Fernando Verdasco was especially frustrated with the decision to award just one Spanish player – 20-year-old Carlos Gimeno – a wildcard to the main draw. The former World No. 7 compared Madrid’s wildcard choices to those made by Rome Masters officials, who awarded five wildcards to Italian players.
“Faced with the announcement today by the Mutua Madrid Open regarding the invitations they are going to offer for this year's tournament, many Spanish players cannot help but give our opinion,” Verdasco wrote. “We find it surprising, as well as very frustrating, that the biggest event of tennis in Spain shows such little (or no) support for Spanish tennis players with the invitations granted, especially to the main draw.”
Just two hours after Verdasco’s comments, Murray took to Twitter to write: “Amazing how quickly people forget in tennis” – and quickly responded to a fan who suggested the 34-year-old was taking spots away from young and upcoming talent in such tournaments.
“More than happy to play qualifying,” Murray replied. “Will most likely play qualies in Rome. If a tournament invites me to come and play in the main draw are you suggesting I should turn it down and play qualies?”
The fan replied by pointing to Murray’s own experience as a wildcard at Wimbledon back in 2005 and how ‘special’ it was for the future two-time Championships winner. He then added: “But for someone who doesn't like long toilet breaks, you take/accept quite a lot of WC’s”
What did you make of the decision to award Murray a wildcard?
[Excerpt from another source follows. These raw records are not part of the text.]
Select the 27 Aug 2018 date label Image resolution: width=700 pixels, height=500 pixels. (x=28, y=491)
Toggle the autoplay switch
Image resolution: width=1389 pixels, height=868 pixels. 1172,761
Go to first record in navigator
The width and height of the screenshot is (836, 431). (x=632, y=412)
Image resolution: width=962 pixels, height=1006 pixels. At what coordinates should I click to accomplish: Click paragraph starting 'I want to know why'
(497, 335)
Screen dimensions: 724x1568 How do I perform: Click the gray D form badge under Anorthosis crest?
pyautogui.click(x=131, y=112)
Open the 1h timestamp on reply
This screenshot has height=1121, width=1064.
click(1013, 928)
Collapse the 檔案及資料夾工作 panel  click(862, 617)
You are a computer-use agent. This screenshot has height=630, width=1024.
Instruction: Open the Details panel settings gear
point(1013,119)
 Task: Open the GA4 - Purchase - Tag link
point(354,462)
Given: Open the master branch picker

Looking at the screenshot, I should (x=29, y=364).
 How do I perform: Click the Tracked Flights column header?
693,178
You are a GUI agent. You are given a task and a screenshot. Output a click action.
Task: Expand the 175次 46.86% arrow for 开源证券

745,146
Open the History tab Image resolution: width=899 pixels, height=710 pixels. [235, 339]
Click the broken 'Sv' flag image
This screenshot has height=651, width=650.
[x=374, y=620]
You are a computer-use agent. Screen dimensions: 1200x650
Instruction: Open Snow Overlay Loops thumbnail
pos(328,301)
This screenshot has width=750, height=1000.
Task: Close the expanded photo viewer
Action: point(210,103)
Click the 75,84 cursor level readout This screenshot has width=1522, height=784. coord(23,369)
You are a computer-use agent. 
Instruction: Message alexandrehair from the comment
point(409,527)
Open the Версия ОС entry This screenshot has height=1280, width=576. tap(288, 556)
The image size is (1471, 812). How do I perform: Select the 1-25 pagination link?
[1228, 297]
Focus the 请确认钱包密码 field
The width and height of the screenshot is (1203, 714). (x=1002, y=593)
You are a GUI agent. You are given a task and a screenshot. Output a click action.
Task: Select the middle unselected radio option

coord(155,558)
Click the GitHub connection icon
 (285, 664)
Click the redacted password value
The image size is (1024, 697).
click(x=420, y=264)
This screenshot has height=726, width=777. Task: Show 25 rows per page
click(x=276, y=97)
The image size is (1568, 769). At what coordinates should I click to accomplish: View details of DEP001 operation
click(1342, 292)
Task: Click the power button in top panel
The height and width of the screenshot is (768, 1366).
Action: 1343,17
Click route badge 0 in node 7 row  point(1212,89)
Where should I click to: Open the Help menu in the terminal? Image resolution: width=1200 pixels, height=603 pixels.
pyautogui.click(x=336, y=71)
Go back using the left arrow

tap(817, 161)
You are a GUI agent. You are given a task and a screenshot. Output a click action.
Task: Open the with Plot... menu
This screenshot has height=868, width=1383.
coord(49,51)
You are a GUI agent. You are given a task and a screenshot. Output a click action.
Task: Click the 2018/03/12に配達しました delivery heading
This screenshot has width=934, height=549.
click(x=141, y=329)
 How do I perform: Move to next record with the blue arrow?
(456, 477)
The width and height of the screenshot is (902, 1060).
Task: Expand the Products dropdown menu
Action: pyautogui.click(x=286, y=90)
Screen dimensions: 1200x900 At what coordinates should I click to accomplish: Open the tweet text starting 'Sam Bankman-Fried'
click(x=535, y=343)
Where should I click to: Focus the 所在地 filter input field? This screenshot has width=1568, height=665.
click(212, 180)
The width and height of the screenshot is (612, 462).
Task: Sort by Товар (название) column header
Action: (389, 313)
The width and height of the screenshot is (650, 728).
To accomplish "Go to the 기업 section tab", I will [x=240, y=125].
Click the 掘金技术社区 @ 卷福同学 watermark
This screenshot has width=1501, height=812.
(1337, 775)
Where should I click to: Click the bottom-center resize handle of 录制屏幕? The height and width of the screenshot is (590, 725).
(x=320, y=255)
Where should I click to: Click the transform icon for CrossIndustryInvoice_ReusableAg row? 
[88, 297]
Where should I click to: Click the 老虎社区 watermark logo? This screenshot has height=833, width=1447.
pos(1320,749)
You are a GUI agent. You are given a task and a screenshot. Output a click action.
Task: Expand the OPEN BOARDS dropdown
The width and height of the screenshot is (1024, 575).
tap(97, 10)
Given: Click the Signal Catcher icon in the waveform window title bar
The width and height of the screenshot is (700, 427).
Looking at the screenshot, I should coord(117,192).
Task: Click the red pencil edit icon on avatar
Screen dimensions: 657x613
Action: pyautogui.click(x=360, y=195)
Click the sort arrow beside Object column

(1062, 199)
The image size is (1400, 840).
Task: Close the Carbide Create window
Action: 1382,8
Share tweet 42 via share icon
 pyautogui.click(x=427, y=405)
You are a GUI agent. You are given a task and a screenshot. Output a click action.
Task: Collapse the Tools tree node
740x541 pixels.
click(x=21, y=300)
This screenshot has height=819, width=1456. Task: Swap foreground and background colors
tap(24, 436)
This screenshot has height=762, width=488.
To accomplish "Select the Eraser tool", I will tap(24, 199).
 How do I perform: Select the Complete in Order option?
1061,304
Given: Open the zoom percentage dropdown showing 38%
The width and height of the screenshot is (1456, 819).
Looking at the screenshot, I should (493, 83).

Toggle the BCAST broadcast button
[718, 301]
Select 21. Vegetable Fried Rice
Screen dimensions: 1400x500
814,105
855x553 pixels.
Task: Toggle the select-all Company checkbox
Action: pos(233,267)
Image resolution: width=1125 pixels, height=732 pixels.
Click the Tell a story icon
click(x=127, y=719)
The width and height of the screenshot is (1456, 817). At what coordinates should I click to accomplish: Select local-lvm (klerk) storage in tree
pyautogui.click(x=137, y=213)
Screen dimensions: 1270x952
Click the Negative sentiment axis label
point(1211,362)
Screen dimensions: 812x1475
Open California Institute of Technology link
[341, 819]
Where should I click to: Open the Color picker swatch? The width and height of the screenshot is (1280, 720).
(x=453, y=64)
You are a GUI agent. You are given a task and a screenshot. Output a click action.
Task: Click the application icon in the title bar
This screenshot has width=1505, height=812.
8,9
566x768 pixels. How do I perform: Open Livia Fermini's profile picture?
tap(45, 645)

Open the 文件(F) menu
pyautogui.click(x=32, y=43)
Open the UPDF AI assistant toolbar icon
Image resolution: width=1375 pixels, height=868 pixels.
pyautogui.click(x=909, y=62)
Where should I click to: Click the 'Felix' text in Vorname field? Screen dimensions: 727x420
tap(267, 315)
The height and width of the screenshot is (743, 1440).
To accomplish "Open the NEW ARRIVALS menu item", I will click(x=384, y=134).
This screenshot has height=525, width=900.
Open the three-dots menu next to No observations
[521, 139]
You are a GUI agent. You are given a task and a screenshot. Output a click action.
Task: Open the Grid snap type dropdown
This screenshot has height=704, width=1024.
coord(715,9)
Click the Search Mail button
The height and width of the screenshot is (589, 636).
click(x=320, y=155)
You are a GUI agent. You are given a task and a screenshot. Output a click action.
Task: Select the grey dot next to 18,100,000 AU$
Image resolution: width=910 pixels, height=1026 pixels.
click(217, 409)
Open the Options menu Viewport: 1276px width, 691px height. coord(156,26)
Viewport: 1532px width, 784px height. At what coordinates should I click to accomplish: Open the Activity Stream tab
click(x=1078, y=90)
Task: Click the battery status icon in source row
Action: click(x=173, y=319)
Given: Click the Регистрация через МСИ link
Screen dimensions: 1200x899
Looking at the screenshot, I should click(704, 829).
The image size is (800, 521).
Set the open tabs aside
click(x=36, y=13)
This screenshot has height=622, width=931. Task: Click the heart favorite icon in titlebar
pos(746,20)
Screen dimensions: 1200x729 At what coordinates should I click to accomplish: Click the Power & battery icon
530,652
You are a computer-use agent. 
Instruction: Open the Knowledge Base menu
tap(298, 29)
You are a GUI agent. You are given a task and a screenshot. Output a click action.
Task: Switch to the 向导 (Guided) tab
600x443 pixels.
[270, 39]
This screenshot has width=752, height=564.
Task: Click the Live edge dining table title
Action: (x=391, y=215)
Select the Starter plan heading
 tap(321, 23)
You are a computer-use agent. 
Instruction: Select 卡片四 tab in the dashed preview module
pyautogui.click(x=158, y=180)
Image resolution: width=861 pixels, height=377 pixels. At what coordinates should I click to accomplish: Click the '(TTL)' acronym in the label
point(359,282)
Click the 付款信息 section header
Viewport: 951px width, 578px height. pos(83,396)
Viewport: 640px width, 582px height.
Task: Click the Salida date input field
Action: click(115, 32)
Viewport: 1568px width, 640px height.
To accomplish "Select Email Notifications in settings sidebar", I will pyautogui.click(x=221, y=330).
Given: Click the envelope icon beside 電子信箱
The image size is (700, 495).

Let us know in the comments section.
“It was incredibly special,” Murray replied. “My point is that nobody ‘deserves’ wild cards. Me included. Just because you come from a country that happens to host major tennis events or are signed to a management company that runs tennis events you aren’t more deserving than anyone else.”
Murray once again clarified that he was keen to play challengers and qualifiers, but saw other matches in Korea and America get cancelled before he accepted the Madrid wildcard. Murray is also reportedly considering an effort at the Rome Masters in May but he is not planning to enter Roland Garros.
Murray will likely begin grass-court preparations in late May, with the Surbiton Challenger – which runs from May 30 to June 5 – serving as his first event on home soil. After two-and-a-half years dealing with hip issues, Murray has shown improved form but he has crashed out in the second round in six successive events.